The source of the overwhelm is that several sets of relationships need to be addressed, and the result is complex. But, breaking it down, even at the cost of over-simplification, will sketch the outline. Spirit and soul. Spirit and the mind. Spirit and the physical world. Spirit and two appearances of time.

  1. Spirit and soul.
  • Spirit is the undivided force that is never bound into form.
  • Soul is a given bit of consciousness as it is bound into time-space.
  • Spirit animates soul; is essential to it.
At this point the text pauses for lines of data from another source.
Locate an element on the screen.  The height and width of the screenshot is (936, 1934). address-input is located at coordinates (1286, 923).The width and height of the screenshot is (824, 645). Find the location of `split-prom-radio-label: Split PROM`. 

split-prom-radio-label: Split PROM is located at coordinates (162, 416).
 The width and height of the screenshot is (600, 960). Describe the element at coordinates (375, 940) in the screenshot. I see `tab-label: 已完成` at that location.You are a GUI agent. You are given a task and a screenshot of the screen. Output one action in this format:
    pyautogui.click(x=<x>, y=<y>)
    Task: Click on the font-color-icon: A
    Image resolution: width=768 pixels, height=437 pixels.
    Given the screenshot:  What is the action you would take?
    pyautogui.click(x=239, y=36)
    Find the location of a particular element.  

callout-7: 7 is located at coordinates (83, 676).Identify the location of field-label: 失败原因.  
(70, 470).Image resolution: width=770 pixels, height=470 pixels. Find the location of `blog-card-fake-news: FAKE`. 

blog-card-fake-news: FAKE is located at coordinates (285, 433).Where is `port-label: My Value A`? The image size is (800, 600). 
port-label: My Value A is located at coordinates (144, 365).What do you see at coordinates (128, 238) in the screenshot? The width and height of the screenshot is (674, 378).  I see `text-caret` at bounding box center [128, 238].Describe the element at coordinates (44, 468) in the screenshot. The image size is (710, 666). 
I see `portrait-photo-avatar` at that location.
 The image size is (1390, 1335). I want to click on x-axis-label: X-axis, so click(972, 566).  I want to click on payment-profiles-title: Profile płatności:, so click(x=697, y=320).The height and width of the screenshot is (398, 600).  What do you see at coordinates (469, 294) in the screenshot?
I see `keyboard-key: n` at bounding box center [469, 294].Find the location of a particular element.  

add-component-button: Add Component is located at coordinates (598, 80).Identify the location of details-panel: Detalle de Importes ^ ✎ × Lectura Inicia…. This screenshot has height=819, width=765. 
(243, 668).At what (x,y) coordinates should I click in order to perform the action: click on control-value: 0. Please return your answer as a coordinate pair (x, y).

Soul could be regarded as spirit assuming a burden of specific definition. Definition by time-space is the essence of a soul’s existence.
  • Thus, it is important to realize – or to believe, while awaiting further evidence – that spirit and soul are two aspects of one undivided reality.

 

  1. Spirit and the mind.
  • It is the animating force of spirit that prevents mind from being a fossil, or – so to speak – a statue or some other kind of not-living artifact.
  • Mind in the absence of the active animation of spirit would be like a computer without electricity: ready in potential, but not active, and certainly not able to make itself active.
  • Thus, your life depends not only upon the structures that exist – your heredity, background, disposition, prejudices, learning – but upon the motivating force that sets the motors running, and keeps them running.
  • Again, soul and spirit are two aspects of one reality. To think of soul without spirit is more or less meaningless. Spirit without soul is less meaningless, but within 3D context, of course it cannot be experienced, for who would be there to do the experiencing (or the conceptualizing of the experiencing), in the absence of souls?

 

  1. Spirit and the physical world.
  • We repeat (and repeat, and repeat, for it is not always obvious to 3D minds operating among 3D conditions), the physical world is not “things in space,” but is thought. It is the crystallized totality of all the human mind from the beginning of time. It is a representation of potential yet unlived, and of experience yet to be digested.
  • We know that can be hard to accept as reality (rather than as merely a pretty thought, or a metaphor), but there it is. The world as you experience it is only somewhat real in 3D terms. Mind, matter; interior, exterior; past, present, future: It all exists in a way and is all illusion in a way. Not that what you experience is not there, but that it is not what it seems. It is somewhat real, but only Fundamentally, it is something different, as we have been saying.
  • Because the physical world is a mental construct (though not a construct of any one mind, obviously), it follows mental It is of mental nature.
  • Mental rules and physical rules are going to look the same, mostly, usually. After all, it is the same phenomenon experienced in two different mental frameworks. But it is when the two frameworks produce diverging rules that new insight is to be obtained. It is when the physical world suddenly or momentarily or perhaps gradually reveals itself as being less “objects in space” than “mind in patterns” that you begin to see.

 

  1. Spirit and two appearances of time.
    • You experience time as either the living-present moment, or as the sea of past or future. Even though you are accustomed to thinking of them as one becoming the other, you can see the difference when your attention is called to it.
    • The central importance of “being here, now” is that it is only in this present living moment that you are fully alive. It is only in the present that you can choose, that you can move. You may live 75 years, but you experience them as one continuous moment that somehow flows over external time.
    • What is the difference between the 75 years and the one long moment?

Well, I’ll bite. What is it?

Next time. We covered a good deal of ground here, but this is a theme in itself, for which the ground we covered is merely clarification.

Impressively organized, I will say. I don’t remember you doing something similar before this.

Well, it is a lot of variables to consider at the same time. Some organization was required.